O serviço de carregar os carros exigia uma prática e perícia enormes, porque se se descuidasse, não caberia nem a metade do volume previsto, por causa do formato do carro, que é o de uma garrafa deitada, achatada, isto é, largo na traseira, afunilando-se para a frente, onde era atrelada a primeira junta de bois, a do "coice". Esta, por sua vez, pela tiradeira, canzil e correias, unia-se a outra junta e, assim, até chegar à junta de guia.
Os carreiros eram homens treinados, fortes e grandes conhecedores do ofício, pois ser carreiro sempre foi uma verdadeira arte, apesar das aparências em contrário. É necessário um grande entendimento, uma amizade profunda entre o carreiro e o boi. Os verdadeiros, os melhores, os mais capazes, jamais agridem o boi com vara de ferrão, dispensando-a totalmente, só a levando como uma "presença" para o boi lembrar-se de que algum dia, para aprender, sofreu sua ferroada nas carnes.

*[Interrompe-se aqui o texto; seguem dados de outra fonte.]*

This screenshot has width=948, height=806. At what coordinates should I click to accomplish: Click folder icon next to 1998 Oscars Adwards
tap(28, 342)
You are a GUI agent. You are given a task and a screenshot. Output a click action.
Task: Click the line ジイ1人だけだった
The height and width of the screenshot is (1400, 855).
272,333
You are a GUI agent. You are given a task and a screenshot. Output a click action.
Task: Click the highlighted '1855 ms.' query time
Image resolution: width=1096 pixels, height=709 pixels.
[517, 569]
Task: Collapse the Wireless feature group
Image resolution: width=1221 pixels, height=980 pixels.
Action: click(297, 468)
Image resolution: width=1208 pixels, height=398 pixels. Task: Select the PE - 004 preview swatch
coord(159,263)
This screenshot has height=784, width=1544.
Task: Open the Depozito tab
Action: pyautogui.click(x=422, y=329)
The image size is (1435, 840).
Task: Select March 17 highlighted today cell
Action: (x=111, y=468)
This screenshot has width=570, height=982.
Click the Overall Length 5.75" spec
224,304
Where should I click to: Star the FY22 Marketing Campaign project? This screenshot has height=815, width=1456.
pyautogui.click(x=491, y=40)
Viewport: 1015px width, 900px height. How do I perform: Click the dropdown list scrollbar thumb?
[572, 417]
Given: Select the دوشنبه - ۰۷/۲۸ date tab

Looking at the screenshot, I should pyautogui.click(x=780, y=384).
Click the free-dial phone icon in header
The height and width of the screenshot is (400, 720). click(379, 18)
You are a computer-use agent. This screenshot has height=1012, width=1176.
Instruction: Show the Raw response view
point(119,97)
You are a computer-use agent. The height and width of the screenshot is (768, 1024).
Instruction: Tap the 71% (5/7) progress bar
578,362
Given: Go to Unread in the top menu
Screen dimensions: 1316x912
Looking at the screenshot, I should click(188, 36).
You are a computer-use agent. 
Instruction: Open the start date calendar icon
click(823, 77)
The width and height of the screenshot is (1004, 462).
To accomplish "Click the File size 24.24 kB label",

As juntas da "guia" e do "coice" devem ser escolhidas com todo o carinho, pois delas depende toda a complexidade e o êxito de uma viagem. Toda boiada é previamente amansada, com desvelo e paciência. Os bois que serão da "guia" ou do "coice" parece que nascem para isso, não são feitos ou amoldados ou ensinados. Se não tiverem no sangue a inclinação, a "vocação", para estas posições, não serão nunca perfeitos nas suas atribuições. Por isso, o amansador tem que ter muita perspicácia, muita "psicologia" para reconhecer as reses que servirão. As demais juntas entre o "coice" e a "guia", podem ser "burras", são apenas para fazer força, orientadas pela "inteligência" de suas companheiras."